HOW TO COMPLETE THIS TASK: Search the material for "Деньги" and copy each line in which it is found.

SUPPLIED MATERIAL:
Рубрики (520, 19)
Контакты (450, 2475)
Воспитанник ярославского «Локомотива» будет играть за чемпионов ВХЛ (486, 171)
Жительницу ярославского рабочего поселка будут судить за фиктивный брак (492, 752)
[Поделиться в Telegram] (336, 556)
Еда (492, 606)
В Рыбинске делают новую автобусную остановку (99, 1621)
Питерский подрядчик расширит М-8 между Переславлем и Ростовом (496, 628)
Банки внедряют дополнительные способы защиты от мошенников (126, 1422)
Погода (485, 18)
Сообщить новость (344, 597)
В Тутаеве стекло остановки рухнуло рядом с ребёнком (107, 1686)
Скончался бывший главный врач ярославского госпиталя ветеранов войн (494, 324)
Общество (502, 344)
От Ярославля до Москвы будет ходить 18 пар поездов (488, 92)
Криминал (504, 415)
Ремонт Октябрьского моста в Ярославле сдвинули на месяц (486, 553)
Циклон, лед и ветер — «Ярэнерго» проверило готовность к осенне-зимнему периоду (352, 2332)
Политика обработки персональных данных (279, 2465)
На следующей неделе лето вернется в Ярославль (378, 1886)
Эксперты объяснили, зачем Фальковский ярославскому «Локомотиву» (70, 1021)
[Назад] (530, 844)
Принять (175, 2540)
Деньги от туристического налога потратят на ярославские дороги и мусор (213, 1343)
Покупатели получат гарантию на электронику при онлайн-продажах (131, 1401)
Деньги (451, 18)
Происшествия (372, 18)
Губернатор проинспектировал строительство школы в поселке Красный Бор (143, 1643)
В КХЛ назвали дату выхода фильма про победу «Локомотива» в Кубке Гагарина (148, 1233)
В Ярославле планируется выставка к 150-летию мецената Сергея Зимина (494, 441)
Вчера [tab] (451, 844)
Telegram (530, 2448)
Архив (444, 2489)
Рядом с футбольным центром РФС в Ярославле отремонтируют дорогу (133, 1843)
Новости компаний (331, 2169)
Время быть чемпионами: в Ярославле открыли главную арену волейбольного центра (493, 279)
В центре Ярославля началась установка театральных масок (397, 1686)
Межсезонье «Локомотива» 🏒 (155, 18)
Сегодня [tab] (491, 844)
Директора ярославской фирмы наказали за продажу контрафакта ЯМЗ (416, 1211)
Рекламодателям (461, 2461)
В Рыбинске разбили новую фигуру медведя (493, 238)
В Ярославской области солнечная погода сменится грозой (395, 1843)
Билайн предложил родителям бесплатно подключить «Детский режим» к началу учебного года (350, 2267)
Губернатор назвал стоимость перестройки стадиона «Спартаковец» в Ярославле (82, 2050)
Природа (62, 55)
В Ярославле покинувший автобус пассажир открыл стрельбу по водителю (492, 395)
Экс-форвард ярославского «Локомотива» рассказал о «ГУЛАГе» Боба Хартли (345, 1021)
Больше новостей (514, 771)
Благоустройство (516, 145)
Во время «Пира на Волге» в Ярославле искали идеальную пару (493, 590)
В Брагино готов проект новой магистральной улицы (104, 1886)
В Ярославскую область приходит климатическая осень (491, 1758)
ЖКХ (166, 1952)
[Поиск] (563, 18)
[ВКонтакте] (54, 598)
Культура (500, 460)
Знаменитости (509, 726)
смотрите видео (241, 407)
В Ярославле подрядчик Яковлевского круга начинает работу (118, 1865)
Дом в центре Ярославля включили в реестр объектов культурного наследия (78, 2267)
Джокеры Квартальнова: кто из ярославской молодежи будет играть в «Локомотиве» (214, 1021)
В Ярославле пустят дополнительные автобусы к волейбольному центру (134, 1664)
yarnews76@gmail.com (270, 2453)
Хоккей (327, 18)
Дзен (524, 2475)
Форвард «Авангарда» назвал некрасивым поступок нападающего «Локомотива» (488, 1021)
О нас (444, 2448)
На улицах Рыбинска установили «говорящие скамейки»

SOLUTION TO THE EXERCISE:
Деньги от туристического налога потратят на ярославские дороги и мусор (213, 1343)
Деньги (451, 18)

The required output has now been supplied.